- [TASK INSTRUCTIONS]: Could you update the records starting at the line containing "Select the brown" and ending at the line containing "(x=393, y=73)", swapping "subtitle" for "caption" and leaving everything else unchanged?

- [AVAILABLE DATA]:
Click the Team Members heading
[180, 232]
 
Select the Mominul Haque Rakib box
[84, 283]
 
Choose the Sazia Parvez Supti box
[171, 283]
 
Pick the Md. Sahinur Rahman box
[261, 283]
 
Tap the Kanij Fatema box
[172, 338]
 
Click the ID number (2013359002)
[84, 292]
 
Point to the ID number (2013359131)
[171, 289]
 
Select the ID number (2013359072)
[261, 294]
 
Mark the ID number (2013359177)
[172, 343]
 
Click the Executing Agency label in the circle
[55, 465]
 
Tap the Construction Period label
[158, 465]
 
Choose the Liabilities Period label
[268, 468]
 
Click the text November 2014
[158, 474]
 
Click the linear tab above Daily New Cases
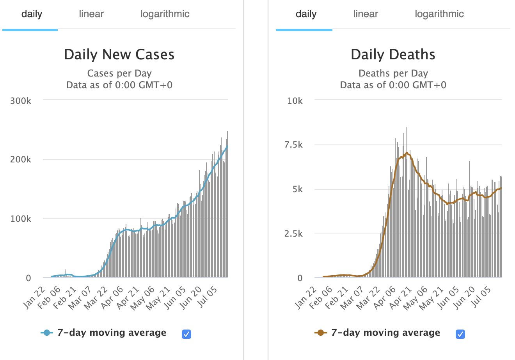(x=91, y=14)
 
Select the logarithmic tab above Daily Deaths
(x=439, y=14)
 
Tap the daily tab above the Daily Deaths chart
(x=306, y=14)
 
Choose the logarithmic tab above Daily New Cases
(x=165, y=14)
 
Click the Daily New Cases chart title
(x=119, y=55)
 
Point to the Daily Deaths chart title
(x=393, y=55)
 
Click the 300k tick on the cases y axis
(x=21, y=101)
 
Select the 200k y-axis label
(x=21, y=160)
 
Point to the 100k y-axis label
(x=21, y=219)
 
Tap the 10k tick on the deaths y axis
(x=295, y=101)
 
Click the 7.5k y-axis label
(x=293, y=145)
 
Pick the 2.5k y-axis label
(x=293, y=233)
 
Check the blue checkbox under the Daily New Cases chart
(x=186, y=334)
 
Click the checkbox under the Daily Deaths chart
(x=460, y=334)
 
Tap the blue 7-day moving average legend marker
(x=47, y=333)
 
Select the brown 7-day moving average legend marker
(x=321, y=333)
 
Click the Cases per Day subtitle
(x=119, y=73)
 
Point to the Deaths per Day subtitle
(x=393, y=73)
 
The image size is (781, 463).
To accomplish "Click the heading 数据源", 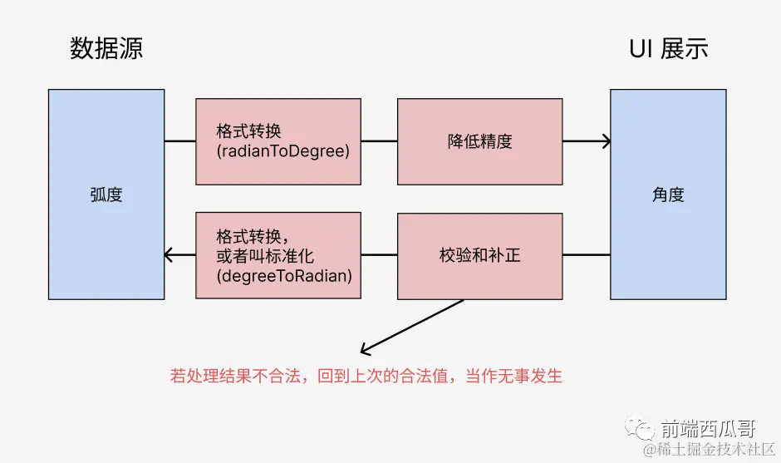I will (106, 49).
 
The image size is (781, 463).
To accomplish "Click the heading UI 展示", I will (668, 49).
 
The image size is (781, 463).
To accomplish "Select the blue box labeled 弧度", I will (106, 195).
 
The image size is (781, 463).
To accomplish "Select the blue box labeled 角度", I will (668, 195).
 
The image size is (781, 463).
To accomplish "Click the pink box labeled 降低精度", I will (479, 141).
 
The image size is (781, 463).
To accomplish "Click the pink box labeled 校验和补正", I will (479, 256).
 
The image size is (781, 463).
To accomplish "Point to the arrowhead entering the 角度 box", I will (607, 141).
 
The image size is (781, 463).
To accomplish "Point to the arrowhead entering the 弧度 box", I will (169, 255).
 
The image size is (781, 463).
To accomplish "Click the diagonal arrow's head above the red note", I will (364, 350).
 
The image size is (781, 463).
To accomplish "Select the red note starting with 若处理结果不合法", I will (366, 376).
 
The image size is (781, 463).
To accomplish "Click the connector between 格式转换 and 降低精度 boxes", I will (379, 141).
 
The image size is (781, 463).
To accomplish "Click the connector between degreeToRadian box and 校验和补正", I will (379, 255).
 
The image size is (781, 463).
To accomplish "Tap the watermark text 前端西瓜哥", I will (708, 429).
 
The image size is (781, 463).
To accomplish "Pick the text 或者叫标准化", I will (264, 255).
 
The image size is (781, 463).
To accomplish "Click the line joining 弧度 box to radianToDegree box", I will (179, 141).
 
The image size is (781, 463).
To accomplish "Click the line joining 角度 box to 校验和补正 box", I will (586, 255).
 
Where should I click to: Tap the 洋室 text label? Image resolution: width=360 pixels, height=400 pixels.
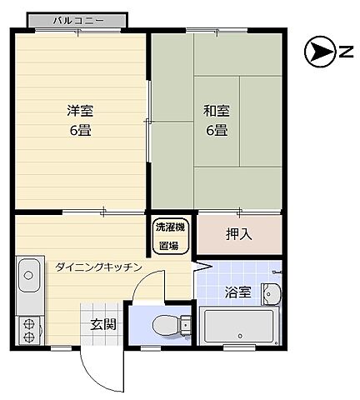(x=80, y=108)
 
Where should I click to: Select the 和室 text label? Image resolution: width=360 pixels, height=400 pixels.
(x=216, y=108)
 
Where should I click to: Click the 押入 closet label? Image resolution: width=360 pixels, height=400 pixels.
(x=239, y=234)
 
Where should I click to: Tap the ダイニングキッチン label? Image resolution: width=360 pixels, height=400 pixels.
(x=98, y=267)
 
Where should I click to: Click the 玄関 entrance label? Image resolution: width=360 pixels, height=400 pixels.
(x=104, y=324)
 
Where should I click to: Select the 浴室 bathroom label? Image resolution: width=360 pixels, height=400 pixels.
(x=238, y=292)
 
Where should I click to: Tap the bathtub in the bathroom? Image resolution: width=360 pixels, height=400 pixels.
(x=240, y=325)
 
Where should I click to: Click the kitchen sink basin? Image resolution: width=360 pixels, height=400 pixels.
(x=28, y=272)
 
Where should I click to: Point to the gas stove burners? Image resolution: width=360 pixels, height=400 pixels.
(x=27, y=329)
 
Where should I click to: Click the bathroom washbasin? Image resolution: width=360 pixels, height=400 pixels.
(x=271, y=292)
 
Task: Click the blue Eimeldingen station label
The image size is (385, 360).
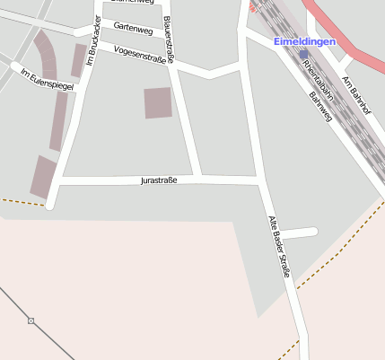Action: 305,41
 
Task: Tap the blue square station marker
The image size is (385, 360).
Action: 304,54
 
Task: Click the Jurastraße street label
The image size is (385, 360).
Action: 159,180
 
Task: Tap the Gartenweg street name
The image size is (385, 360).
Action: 134,28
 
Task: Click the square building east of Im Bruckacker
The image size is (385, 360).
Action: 158,102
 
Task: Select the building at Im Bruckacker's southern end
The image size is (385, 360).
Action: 42,176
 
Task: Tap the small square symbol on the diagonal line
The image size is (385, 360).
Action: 31,320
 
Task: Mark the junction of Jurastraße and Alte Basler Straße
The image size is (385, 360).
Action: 260,181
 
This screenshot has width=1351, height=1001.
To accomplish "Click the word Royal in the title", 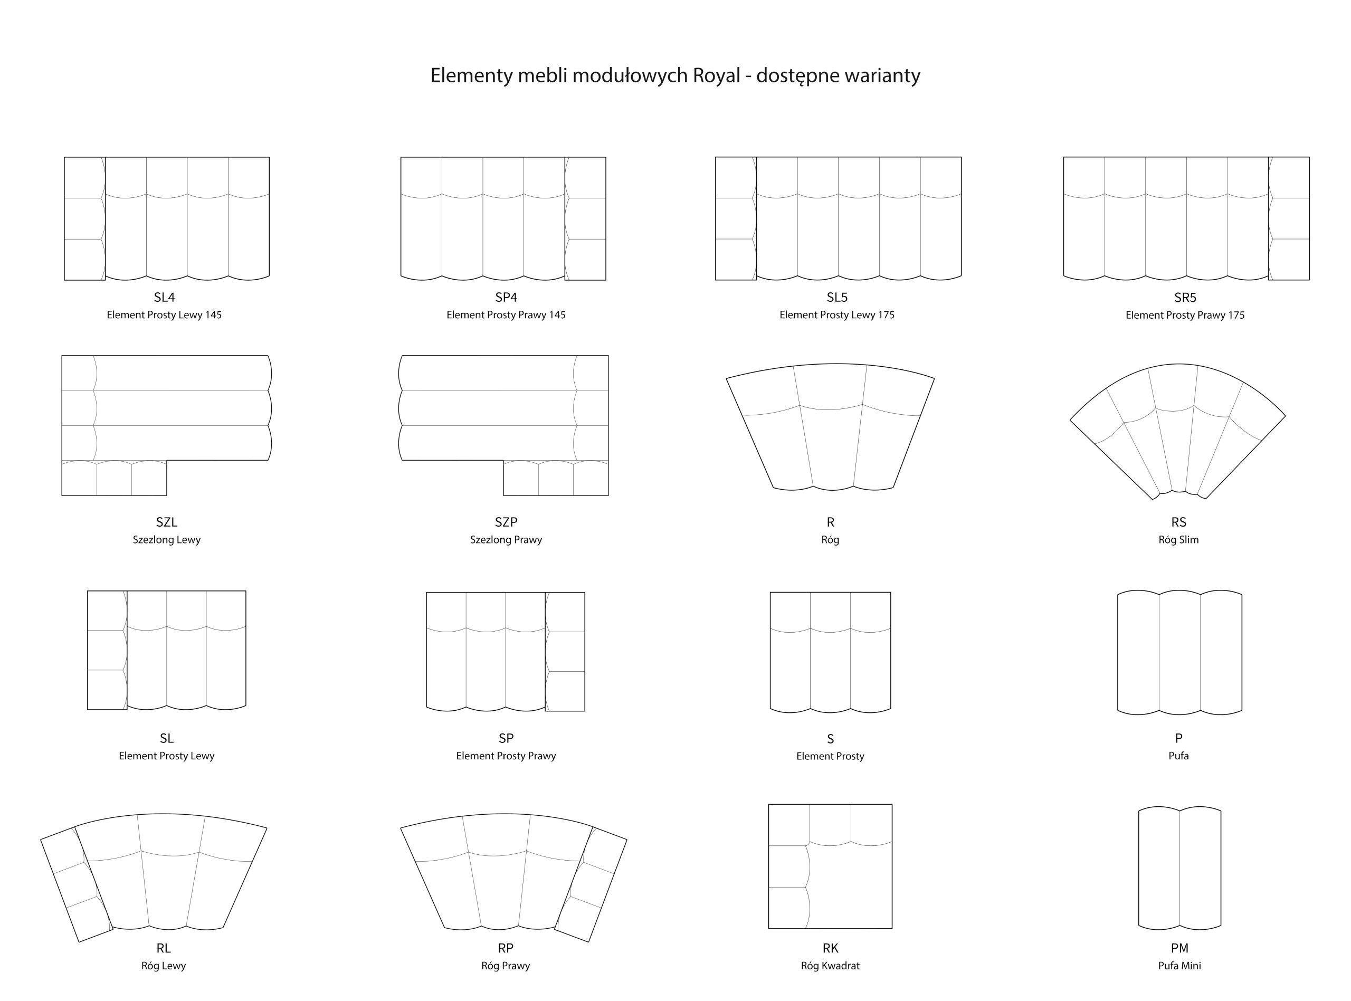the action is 717,76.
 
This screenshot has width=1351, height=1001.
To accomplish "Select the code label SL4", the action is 164,298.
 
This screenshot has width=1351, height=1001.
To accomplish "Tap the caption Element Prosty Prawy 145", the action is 506,315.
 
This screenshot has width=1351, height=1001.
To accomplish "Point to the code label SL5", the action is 838,298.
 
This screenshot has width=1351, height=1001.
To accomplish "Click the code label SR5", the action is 1185,298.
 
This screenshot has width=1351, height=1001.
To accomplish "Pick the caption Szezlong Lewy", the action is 167,540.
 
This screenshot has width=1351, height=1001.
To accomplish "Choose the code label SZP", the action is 506,522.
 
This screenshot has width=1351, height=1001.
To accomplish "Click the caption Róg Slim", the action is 1178,540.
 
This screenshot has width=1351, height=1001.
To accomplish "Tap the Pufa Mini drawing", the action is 1179,869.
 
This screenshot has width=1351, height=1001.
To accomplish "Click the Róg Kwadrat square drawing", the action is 830,866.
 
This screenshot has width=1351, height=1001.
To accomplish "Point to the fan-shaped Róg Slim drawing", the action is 1178,432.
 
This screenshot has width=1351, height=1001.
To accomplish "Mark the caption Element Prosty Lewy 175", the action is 836,315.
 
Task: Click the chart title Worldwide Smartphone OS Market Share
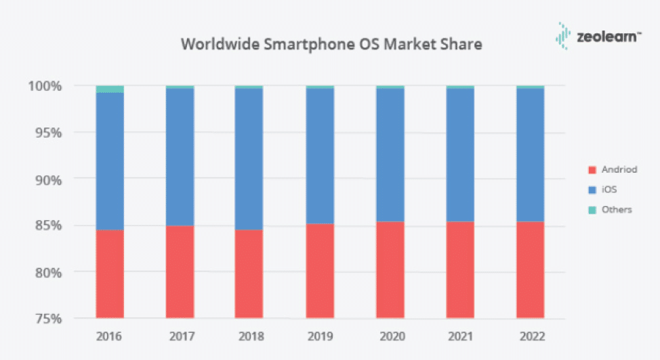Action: click(x=331, y=45)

- [ANSWER TO THE TASK]:
Select the brown 7-day moving average legend marker
(x=321, y=333)
 
Click the Cases per Day caption
(x=119, y=73)
 
Point to the Deaths per Day caption
(x=393, y=73)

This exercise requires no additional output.